**TASK GOAL**
Only one stretch of the data below should be repeated: the lines from the line containing "is (297, 644)." through the line containing "Click the refresh button with blue arrows", inclusive, exactly as they are.

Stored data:
------------

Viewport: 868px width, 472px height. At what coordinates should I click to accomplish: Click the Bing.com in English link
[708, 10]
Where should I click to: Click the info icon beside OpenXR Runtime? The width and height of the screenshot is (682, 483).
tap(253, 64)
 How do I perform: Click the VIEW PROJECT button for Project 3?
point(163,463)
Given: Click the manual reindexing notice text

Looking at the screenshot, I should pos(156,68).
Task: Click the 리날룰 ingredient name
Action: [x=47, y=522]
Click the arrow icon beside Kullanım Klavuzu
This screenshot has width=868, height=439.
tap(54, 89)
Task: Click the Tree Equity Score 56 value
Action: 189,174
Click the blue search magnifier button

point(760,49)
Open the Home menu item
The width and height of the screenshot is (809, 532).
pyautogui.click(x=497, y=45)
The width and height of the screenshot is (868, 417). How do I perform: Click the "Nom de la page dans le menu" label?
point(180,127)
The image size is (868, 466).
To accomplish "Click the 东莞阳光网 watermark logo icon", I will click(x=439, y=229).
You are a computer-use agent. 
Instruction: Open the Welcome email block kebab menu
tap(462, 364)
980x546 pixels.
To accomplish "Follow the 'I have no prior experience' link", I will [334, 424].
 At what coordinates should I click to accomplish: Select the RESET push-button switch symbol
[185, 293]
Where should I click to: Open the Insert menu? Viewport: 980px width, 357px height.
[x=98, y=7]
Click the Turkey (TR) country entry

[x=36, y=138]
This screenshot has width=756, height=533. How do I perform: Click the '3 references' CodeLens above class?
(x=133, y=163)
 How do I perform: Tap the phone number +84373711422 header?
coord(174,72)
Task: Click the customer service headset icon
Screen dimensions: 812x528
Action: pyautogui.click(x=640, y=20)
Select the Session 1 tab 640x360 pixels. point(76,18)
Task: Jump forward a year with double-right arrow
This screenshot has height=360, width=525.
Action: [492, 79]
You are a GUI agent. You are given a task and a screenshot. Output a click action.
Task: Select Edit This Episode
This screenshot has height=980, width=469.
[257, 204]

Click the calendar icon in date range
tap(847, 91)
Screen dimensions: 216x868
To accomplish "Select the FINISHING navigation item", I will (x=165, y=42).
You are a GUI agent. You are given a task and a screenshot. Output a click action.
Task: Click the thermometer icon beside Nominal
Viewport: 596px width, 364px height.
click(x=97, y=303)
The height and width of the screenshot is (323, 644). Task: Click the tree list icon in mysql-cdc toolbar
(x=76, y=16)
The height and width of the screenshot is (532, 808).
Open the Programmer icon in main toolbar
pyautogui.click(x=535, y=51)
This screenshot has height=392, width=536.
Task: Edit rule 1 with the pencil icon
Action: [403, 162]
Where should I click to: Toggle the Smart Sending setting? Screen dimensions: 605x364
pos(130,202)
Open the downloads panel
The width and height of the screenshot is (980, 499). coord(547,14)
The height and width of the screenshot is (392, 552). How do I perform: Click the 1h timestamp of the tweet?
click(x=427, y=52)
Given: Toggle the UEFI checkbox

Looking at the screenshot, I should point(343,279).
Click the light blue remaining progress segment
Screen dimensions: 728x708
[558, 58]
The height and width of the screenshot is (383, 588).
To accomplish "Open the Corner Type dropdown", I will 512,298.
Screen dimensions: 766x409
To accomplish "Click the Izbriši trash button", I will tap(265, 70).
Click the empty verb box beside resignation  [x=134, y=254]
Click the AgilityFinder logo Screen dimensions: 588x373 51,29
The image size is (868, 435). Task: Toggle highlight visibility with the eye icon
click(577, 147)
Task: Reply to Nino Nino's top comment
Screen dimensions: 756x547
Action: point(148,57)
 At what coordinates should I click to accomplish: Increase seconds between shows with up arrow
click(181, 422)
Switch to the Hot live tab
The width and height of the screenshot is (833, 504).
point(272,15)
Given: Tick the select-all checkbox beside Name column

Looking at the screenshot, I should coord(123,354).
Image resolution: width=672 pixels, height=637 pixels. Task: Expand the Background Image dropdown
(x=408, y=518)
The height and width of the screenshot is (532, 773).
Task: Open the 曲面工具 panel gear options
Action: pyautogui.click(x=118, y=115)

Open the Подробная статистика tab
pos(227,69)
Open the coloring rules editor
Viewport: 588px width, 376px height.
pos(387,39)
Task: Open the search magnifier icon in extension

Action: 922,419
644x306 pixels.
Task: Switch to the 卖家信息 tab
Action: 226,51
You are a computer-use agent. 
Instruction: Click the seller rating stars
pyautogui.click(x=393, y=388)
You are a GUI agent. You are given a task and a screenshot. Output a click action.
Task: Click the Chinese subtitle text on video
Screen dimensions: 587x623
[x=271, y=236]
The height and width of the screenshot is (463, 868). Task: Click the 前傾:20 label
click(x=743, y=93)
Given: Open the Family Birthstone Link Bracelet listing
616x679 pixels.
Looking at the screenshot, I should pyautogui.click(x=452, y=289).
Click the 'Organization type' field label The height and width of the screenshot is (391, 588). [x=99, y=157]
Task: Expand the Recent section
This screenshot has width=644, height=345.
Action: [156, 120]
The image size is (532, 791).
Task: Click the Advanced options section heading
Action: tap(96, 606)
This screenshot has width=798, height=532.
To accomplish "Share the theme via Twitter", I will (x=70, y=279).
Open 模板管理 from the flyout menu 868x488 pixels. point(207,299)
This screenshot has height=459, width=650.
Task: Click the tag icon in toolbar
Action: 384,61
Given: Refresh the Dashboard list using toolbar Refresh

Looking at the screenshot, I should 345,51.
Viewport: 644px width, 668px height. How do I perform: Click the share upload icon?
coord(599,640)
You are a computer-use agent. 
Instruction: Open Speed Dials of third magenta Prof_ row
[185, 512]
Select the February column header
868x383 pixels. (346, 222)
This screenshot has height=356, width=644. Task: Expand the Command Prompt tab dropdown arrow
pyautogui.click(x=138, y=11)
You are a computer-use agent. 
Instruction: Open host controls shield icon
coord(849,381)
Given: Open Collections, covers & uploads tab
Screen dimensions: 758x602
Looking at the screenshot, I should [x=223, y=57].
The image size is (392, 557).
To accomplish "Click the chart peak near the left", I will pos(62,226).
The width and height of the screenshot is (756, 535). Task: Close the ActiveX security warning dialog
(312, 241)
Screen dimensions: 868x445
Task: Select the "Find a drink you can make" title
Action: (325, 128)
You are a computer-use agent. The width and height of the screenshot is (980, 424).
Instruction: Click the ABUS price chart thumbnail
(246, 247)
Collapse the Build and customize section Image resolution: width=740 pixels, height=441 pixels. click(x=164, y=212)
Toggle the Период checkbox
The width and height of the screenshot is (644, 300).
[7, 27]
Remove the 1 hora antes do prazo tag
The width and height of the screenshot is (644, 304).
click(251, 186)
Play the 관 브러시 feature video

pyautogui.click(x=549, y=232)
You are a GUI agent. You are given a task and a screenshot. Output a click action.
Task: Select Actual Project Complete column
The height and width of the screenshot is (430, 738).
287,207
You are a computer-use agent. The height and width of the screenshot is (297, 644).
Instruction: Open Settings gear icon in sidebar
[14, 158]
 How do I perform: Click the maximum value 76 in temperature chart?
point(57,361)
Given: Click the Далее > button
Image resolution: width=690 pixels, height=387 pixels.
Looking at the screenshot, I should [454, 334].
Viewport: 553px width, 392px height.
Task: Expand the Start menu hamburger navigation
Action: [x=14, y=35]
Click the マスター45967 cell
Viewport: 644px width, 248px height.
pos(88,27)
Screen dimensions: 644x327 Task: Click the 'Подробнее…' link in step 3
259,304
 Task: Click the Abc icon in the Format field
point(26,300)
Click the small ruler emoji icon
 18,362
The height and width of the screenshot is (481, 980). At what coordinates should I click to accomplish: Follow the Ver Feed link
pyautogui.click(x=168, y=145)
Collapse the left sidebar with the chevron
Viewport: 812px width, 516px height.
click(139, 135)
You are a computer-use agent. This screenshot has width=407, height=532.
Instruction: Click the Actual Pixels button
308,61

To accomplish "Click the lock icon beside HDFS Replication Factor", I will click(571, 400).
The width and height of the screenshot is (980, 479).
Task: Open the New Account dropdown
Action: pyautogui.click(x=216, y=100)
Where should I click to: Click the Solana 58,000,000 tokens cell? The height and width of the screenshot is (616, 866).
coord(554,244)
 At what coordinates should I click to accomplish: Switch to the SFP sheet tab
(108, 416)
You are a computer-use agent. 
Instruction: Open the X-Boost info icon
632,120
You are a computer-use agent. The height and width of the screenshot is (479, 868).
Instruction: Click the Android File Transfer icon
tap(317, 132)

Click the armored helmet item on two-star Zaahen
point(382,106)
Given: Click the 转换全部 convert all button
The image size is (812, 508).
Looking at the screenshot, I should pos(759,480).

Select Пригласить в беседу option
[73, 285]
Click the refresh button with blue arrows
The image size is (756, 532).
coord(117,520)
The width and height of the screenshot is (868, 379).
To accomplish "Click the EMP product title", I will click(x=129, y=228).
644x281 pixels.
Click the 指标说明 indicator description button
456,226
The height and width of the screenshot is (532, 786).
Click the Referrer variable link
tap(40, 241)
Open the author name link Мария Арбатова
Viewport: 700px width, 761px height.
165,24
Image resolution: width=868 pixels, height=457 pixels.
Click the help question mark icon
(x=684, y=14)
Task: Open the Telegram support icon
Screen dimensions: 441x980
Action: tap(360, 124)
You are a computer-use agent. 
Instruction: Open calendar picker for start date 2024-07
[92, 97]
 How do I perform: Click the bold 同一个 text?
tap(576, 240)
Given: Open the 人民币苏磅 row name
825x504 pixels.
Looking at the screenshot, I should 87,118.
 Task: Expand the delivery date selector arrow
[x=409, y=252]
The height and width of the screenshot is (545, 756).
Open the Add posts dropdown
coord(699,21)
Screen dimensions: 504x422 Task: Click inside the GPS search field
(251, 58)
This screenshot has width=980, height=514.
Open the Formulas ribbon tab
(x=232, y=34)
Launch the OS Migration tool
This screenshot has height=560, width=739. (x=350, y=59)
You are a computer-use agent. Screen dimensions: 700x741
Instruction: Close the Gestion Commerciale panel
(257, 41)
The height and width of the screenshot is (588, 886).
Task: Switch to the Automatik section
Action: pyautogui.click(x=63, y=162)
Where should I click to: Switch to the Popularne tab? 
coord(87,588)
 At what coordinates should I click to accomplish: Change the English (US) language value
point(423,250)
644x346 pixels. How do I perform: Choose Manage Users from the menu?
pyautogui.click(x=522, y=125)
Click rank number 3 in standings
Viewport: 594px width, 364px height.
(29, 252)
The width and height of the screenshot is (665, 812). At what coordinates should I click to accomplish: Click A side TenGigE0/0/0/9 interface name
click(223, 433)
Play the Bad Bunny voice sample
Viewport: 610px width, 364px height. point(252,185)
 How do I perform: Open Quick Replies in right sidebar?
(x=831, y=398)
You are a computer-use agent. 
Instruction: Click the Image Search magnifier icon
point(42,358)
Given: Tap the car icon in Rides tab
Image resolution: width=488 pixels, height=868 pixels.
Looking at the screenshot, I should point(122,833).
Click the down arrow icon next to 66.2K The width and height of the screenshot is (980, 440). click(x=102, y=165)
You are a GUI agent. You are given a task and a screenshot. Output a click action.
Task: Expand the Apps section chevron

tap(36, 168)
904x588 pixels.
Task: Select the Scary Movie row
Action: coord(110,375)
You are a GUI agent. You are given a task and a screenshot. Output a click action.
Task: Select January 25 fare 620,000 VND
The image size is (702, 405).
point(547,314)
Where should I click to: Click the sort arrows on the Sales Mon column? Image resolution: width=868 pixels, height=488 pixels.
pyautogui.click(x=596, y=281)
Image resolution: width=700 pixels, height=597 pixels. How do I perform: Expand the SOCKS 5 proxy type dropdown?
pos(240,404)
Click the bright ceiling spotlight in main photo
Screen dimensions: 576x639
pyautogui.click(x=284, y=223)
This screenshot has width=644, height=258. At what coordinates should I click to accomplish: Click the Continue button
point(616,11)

------------

**ANSWER SECTION**
You are a computer-use agent. The height and width of the screenshot is (297, 644).
Instruction: Open Settings gear icon in sidebar
[14, 158]
 How do I perform: Click the maximum value 76 in temperature chart?
point(57,361)
Given: Click the Далее > button
Image resolution: width=690 pixels, height=387 pixels.
Looking at the screenshot, I should [454, 334].
Viewport: 553px width, 392px height.
Task: Expand the Start menu hamburger navigation
Action: [x=14, y=35]
Click the マスター45967 cell
Viewport: 644px width, 248px height.
pos(88,27)
Screen dimensions: 644x327 Task: Click the 'Подробнее…' link in step 3
259,304
 Task: Click the Abc icon in the Format field
point(26,300)
Click the small ruler emoji icon
 18,362
The height and width of the screenshot is (481, 980). At what coordinates should I click to accomplish: Follow the Ver Feed link
pyautogui.click(x=168, y=145)
Collapse the left sidebar with the chevron
Viewport: 812px width, 516px height.
click(139, 135)
You are a computer-use agent. This screenshot has width=407, height=532.
Instruction: Click the Actual Pixels button
308,61

To accomplish "Click the lock icon beside HDFS Replication Factor", I will click(571, 400).
The width and height of the screenshot is (980, 479).
Task: Open the New Account dropdown
Action: pyautogui.click(x=216, y=100)
Where should I click to: Click the Solana 58,000,000 tokens cell? The height and width of the screenshot is (616, 866).
coord(554,244)
 At what coordinates should I click to accomplish: Switch to the SFP sheet tab
(108, 416)
You are a computer-use agent. 
Instruction: Open the X-Boost info icon
632,120
You are a computer-use agent. The height and width of the screenshot is (479, 868).
Instruction: Click the Android File Transfer icon
tap(317, 132)

Click the armored helmet item on two-star Zaahen
point(382,106)
Given: Click the 转换全部 convert all button
The image size is (812, 508).
Looking at the screenshot, I should pos(759,480).

Select Пригласить в беседу option
[73, 285]
Click the refresh button with blue arrows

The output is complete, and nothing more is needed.